*YOUR ASSIGNMENT*
Without the images, set down each entry exactly.

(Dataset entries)
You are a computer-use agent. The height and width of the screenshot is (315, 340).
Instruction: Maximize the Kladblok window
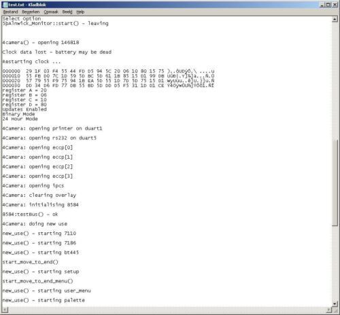328,5
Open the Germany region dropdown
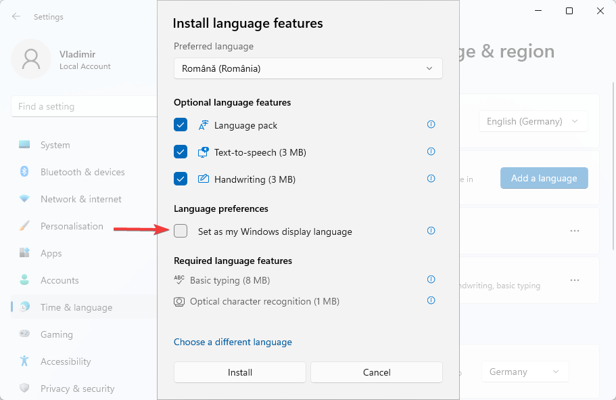Viewport: 616px width, 400px height. pos(525,372)
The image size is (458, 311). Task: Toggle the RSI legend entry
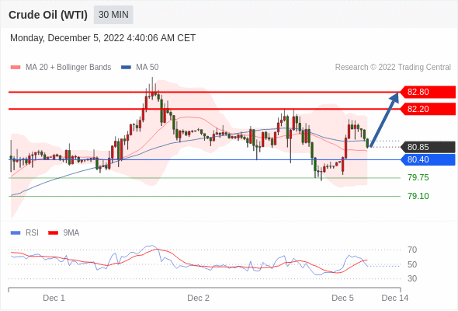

*ANSWER SPACE*
You are a computer-use agent. The height and width of the screenshot is (315, 340).
Instruction: Maximize the Kladblok window
328,5
Open the Germany region dropdown
Viewport: 616px width, 400px height. pos(525,372)
The image size is (458, 311). Task: Toggle the RSI legend entry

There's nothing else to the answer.